Kahraman neferler Fatihimizle birlikte sadece Bizans'la değil  batılın kalbine de hançer gibi inmiştir. İstanbul'un fethi faziletle bezenmiştir. Fetih, Ertuğrul Gazi ile başlayan jeopolitik atılımın zirveye yükseldiği çok önemli bir adımdır. Türklerin Orta Asya'dan başlayan ilerleyişi Avrupa içlerine doğru ilerlemiş, hükümdarlık ufku böylece gelişmiştir. İstanbul'un Türkler tarafından sahiplenilmesi, köklü şuurun taşındığı ferasetin ifadesidir. 

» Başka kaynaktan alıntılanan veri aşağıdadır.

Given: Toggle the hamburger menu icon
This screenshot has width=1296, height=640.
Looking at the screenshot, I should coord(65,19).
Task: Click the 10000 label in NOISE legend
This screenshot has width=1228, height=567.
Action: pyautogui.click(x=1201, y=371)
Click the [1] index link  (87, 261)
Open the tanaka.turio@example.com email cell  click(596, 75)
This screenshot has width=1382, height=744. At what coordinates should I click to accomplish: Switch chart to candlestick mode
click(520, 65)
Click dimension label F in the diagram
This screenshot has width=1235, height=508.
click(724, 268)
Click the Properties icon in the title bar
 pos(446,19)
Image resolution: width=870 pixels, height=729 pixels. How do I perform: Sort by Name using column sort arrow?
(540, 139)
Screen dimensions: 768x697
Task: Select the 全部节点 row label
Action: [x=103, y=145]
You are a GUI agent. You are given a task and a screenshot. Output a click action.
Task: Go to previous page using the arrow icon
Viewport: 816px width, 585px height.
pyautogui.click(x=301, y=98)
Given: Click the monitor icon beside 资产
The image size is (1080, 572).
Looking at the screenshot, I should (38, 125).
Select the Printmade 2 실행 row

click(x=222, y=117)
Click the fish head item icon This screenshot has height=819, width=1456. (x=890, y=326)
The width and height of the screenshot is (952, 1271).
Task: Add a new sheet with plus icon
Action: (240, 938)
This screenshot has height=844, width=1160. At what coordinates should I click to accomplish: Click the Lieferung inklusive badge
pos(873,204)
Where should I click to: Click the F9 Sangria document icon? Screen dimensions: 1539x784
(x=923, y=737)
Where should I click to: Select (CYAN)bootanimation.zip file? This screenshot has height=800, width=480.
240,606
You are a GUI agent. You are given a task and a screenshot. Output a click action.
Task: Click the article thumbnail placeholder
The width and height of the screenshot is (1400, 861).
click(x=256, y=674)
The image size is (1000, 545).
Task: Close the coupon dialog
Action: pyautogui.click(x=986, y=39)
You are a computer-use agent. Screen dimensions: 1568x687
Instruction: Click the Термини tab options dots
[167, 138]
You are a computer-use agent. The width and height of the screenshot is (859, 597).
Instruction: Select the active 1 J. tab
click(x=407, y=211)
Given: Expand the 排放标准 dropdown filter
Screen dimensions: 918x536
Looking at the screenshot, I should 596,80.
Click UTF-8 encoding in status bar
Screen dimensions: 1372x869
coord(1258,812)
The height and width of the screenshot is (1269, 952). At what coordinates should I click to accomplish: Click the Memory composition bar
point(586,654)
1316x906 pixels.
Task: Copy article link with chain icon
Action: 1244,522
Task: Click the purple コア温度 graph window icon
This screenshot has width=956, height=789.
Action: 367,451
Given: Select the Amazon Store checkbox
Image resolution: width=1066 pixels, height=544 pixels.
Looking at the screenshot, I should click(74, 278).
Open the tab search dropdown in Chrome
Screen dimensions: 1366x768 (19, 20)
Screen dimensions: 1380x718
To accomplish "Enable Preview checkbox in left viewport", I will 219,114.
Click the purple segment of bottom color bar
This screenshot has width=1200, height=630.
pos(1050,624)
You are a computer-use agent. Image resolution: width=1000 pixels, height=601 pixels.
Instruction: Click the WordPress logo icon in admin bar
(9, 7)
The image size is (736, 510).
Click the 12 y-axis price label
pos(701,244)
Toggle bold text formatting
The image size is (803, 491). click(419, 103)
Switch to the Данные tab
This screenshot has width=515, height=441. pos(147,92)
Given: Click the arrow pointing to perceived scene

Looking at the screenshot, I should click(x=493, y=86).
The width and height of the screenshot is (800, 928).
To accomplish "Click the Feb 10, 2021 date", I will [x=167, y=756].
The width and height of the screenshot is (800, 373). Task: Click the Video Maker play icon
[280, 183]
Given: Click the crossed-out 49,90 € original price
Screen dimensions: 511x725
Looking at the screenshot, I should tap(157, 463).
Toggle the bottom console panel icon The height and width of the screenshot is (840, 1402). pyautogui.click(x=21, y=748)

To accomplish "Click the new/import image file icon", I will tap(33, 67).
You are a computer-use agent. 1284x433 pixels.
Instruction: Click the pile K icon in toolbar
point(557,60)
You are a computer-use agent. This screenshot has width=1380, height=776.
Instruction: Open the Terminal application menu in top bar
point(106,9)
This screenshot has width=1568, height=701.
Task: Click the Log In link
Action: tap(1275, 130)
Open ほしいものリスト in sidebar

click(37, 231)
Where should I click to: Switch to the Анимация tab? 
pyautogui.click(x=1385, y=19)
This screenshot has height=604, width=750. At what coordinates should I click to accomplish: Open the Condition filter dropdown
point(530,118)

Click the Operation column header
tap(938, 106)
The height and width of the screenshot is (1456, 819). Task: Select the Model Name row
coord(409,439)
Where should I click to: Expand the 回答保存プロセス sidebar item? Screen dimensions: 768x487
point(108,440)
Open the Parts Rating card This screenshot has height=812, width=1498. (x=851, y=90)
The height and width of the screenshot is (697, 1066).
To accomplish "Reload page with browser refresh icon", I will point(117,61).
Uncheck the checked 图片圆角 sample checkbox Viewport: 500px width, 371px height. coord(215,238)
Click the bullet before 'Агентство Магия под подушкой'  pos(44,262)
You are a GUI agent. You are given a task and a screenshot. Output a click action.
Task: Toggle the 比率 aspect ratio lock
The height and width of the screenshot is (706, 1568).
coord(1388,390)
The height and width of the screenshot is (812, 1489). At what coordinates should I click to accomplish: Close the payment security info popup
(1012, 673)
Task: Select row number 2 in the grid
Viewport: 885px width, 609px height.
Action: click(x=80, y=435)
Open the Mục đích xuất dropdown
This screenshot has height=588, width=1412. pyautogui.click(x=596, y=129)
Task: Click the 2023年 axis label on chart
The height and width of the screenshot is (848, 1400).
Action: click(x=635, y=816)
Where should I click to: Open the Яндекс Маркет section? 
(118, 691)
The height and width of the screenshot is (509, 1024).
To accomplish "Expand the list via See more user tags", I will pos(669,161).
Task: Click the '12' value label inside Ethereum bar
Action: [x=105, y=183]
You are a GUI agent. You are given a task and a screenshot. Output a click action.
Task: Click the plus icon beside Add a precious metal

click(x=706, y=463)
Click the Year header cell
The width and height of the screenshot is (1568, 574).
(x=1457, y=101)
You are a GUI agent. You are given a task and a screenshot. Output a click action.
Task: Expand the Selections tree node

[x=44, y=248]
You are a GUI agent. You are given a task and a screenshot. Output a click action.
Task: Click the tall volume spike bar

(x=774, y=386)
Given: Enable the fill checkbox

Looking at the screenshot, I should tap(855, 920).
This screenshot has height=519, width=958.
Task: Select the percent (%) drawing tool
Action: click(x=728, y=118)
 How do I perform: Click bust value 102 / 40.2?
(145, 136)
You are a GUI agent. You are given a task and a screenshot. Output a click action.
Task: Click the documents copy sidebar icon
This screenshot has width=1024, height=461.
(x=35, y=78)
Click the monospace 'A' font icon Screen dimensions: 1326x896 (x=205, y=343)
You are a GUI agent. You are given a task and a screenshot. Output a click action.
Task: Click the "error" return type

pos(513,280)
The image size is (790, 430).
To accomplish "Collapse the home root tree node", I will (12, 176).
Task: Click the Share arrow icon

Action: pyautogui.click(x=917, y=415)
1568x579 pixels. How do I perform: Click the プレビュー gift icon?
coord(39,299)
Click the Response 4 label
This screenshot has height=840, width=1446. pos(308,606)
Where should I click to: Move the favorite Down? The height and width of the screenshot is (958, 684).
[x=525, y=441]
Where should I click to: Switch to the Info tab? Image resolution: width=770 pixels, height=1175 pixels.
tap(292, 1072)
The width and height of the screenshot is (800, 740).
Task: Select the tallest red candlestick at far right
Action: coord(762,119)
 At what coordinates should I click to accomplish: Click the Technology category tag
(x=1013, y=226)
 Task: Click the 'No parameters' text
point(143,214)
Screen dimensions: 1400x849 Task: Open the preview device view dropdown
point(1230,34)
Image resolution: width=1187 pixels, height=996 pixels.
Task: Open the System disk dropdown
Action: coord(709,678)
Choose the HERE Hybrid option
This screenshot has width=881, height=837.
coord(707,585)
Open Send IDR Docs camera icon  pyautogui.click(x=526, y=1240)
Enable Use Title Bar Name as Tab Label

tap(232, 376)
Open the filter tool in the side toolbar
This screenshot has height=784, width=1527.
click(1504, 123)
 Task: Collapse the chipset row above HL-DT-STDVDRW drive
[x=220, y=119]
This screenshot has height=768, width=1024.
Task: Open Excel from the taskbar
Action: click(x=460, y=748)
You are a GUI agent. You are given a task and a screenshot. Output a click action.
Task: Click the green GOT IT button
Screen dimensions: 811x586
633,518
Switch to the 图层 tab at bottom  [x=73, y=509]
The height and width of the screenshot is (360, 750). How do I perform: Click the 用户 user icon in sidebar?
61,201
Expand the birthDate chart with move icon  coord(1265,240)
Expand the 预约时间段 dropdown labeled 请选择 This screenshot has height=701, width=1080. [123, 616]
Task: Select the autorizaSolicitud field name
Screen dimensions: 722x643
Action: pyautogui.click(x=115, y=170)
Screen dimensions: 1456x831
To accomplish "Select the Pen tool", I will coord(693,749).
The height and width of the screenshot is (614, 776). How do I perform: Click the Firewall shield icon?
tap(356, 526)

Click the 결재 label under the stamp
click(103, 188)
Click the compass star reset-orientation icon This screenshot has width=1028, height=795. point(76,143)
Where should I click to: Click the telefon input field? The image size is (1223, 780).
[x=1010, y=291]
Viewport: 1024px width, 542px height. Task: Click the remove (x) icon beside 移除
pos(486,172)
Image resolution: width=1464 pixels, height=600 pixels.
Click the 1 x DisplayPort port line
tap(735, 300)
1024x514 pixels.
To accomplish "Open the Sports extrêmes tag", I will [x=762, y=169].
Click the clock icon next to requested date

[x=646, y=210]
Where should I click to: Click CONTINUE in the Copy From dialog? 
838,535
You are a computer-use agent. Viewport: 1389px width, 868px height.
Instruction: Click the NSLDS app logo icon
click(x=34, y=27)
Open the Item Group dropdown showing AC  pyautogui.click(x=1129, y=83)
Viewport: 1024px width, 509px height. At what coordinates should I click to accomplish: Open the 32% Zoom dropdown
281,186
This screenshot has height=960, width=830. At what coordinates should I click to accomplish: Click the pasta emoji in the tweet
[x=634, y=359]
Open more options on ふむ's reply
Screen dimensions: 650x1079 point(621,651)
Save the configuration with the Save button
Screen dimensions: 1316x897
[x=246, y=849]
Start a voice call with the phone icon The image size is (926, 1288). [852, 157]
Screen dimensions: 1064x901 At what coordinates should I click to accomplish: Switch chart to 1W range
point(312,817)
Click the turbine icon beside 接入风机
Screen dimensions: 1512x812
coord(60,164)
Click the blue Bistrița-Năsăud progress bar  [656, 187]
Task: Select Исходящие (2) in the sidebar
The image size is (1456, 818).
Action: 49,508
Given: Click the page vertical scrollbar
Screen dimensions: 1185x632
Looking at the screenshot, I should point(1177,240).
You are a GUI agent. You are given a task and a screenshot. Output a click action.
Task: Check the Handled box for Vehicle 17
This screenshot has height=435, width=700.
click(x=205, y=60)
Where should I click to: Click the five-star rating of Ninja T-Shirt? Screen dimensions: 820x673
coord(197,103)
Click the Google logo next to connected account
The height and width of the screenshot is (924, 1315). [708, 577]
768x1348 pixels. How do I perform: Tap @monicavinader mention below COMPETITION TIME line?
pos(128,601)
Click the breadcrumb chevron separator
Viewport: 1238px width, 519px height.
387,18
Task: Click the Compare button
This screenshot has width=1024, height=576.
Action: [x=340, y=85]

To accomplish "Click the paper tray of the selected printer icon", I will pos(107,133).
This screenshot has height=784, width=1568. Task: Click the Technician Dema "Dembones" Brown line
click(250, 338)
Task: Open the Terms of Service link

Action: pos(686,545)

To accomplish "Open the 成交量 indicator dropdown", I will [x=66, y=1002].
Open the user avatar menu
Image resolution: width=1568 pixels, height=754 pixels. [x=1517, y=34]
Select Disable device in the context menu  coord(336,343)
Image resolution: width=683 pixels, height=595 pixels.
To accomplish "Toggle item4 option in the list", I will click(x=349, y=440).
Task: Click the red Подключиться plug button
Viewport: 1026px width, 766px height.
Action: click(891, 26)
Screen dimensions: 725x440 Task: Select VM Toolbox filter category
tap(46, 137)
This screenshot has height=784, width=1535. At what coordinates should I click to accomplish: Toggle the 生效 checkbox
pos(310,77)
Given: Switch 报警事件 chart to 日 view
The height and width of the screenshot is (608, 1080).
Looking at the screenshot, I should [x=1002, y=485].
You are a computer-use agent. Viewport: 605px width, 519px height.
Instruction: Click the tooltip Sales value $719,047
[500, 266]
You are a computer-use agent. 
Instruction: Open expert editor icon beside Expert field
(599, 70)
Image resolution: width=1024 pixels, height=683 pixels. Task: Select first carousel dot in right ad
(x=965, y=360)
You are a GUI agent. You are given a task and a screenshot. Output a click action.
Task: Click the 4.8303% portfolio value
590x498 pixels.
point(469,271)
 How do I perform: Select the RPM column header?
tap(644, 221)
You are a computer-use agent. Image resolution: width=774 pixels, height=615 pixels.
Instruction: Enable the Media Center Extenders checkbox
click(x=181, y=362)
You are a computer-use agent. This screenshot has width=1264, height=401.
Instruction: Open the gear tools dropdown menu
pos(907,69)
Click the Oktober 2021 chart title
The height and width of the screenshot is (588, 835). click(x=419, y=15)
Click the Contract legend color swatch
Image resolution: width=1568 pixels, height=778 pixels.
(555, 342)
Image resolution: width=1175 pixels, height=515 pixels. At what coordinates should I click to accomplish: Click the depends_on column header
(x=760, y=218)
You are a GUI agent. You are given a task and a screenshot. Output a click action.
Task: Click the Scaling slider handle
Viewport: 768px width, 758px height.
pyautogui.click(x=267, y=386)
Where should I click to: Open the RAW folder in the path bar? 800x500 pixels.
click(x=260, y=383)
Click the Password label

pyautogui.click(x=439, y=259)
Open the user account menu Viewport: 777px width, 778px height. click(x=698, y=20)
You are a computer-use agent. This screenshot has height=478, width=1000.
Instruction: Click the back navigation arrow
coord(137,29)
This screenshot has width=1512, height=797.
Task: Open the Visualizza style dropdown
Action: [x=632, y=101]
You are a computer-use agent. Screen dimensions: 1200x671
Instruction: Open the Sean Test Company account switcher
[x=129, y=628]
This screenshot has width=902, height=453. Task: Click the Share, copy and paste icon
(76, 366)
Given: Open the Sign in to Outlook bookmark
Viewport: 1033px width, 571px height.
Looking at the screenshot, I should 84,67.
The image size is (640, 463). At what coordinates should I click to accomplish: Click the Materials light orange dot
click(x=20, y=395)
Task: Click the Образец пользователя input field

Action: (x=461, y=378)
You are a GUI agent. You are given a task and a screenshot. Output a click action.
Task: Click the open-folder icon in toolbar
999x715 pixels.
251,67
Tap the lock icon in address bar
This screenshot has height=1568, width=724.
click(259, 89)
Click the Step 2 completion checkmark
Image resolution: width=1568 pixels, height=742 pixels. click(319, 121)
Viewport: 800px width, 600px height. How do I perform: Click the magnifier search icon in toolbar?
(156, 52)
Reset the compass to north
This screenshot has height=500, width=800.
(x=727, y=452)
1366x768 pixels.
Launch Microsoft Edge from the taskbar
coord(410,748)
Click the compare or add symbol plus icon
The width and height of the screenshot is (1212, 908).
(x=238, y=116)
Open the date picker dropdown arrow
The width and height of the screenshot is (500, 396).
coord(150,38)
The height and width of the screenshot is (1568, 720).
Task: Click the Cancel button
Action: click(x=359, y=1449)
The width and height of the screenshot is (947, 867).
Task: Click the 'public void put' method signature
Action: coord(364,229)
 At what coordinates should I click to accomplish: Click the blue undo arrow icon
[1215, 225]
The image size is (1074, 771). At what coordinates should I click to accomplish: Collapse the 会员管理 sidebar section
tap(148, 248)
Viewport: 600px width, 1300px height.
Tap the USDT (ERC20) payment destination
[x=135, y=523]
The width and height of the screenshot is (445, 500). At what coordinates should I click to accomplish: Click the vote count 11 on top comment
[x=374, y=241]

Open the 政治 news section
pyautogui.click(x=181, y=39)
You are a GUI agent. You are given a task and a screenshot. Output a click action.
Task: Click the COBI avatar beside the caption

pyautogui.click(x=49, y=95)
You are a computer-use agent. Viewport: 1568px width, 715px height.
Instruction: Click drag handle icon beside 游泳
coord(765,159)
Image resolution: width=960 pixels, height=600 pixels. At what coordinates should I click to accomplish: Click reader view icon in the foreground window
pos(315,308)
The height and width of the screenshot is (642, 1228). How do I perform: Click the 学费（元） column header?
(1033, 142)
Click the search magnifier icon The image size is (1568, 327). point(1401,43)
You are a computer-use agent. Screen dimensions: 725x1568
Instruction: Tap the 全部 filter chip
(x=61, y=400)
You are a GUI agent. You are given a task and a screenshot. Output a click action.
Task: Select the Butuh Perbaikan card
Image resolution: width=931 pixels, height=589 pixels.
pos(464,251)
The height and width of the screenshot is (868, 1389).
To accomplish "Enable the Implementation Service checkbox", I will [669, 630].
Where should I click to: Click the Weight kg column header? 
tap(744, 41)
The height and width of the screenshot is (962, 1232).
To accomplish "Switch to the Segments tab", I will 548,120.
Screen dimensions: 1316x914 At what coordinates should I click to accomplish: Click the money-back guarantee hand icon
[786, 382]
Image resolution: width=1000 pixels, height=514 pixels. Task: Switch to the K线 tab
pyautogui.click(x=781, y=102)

Türk milletinin yönetiminde ve Türk milletinin hakemliğinde karşılıklı teamül ve işbirliğine dayalı beşeri düzen mazlumların özlemi olmuştur. Bu tarihten sonra Avrupa'da Türk İslam düşmanlığı dalga dalga yayılmış, Türkleri Anadolu'dan atabilmek için asırlar süren mücadele günümüze kadar devam etmiştir. Alçakların ecdadımızı katil olmakla suçlayan utanmazların karşılarında büyük Türk milleti sonuna kadar duracaktır. Cumhurun muazzez ittifakı zalimlere haddini bildirecektir.

Küresel tuzakların, bölgesel oyunların başlangıcı 1453 yılında başlayan fetihle başlayan süreçte aramak yanlış olmayacaktır. Anadolu'dan Türklüğü atmak üzere Mondros ile yola çıkan müsterihler yarım kalmış vicdanlarında hep saklı tutmuşlardır. 

Muhteşem nesillerin kılavuzu büyük Türk milleti olduğu gibi hak ettiği yerlere mutlaka yükseltecektir.

Hayırlı uğurlu olsun İstanbul, fethimizin 569'uncu yıl dönümü kutlu olsun.